(Beginning of Exercise input)

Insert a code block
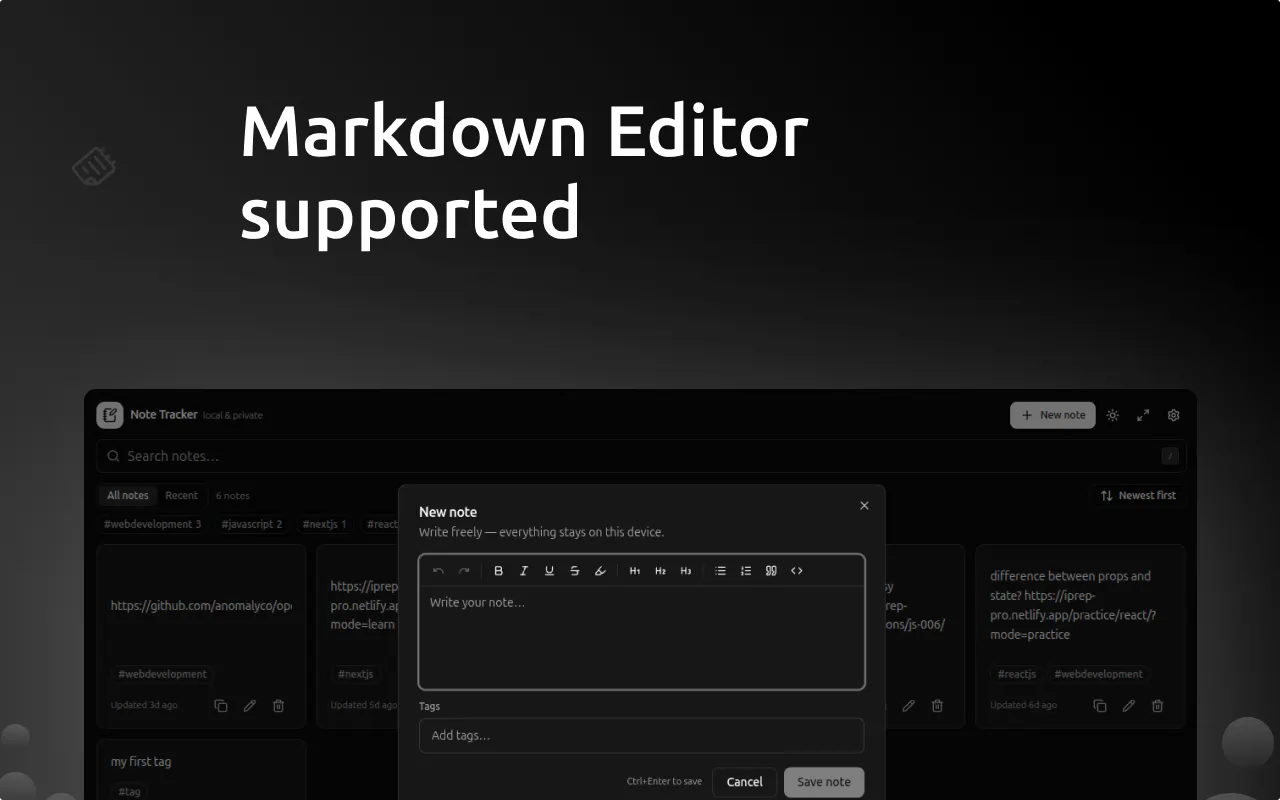pyautogui.click(x=797, y=571)
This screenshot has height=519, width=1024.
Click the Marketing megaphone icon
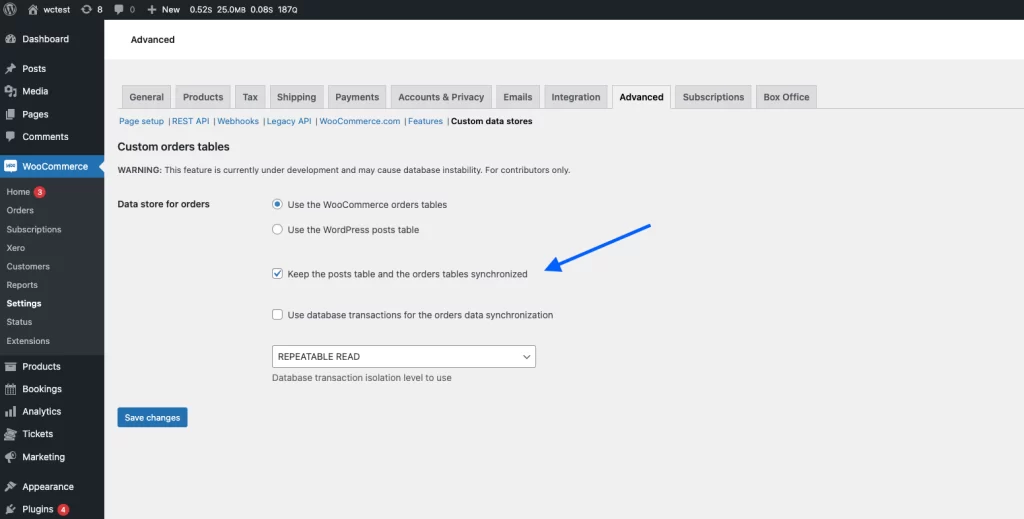11,457
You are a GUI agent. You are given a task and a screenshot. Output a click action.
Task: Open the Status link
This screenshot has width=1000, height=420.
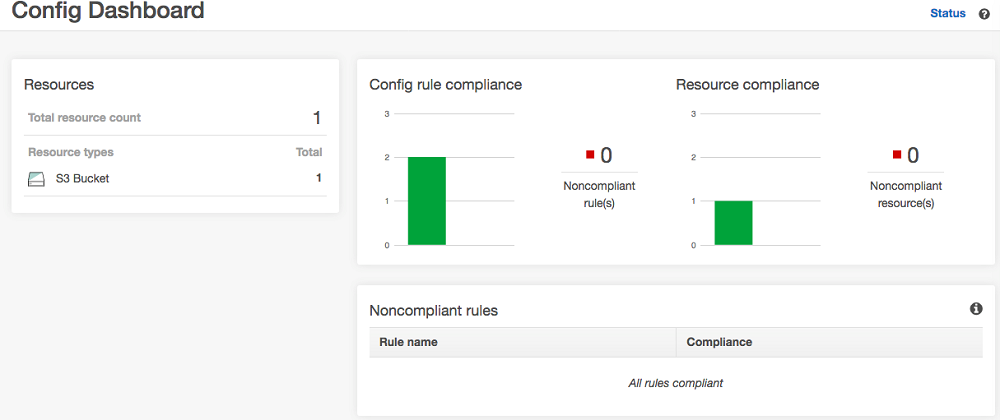948,14
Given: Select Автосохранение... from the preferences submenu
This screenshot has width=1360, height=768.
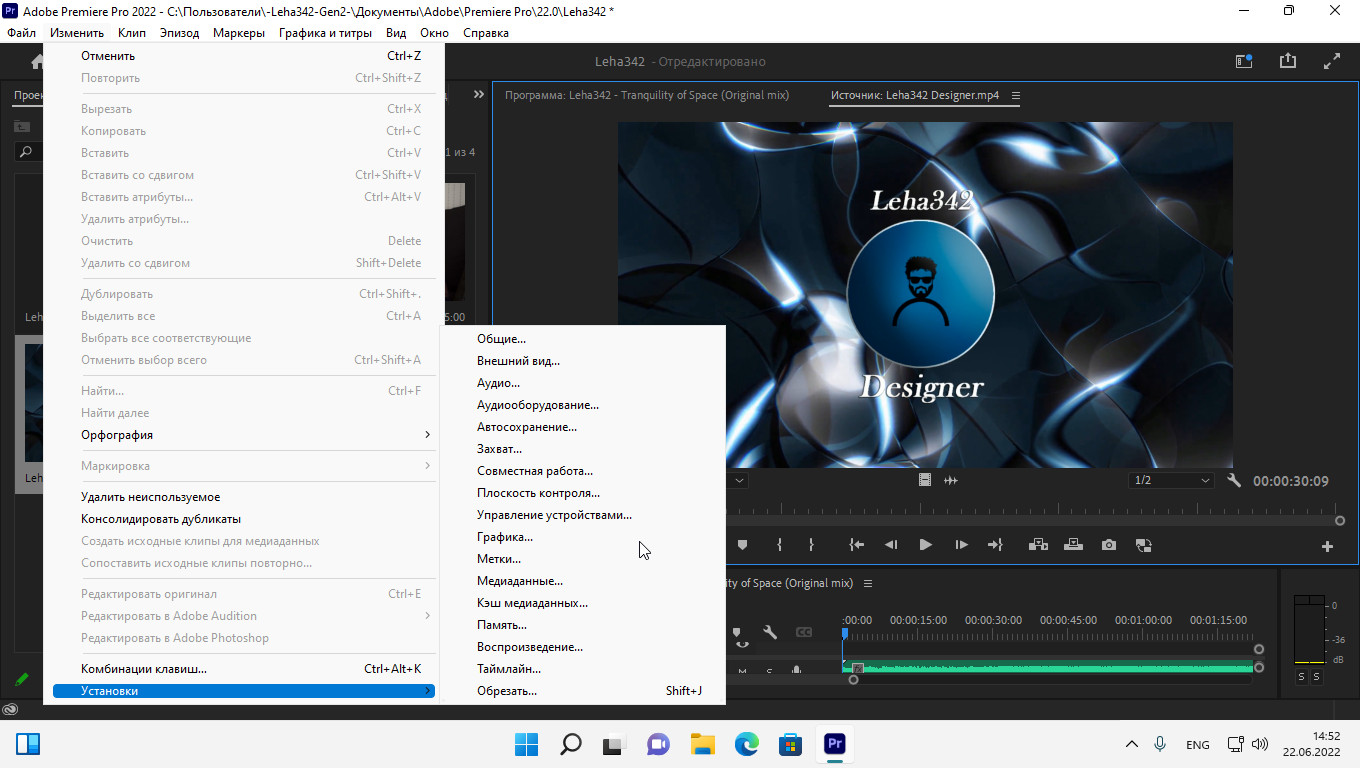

(End of Exercise input)

Line by line, write out the material exactly, leaving the images out.

▶ Output for this exercise
Insert a code block
pyautogui.click(x=797, y=571)
This screenshot has height=519, width=1024.
Click the Marketing megaphone icon
11,457
You are a GUI agent. You are given a task and a screenshot. Output a click action.
Task: Open the Status link
This screenshot has width=1000, height=420.
948,14
Given: Select Автосохранение... from the preferences submenu
This screenshot has width=1360, height=768.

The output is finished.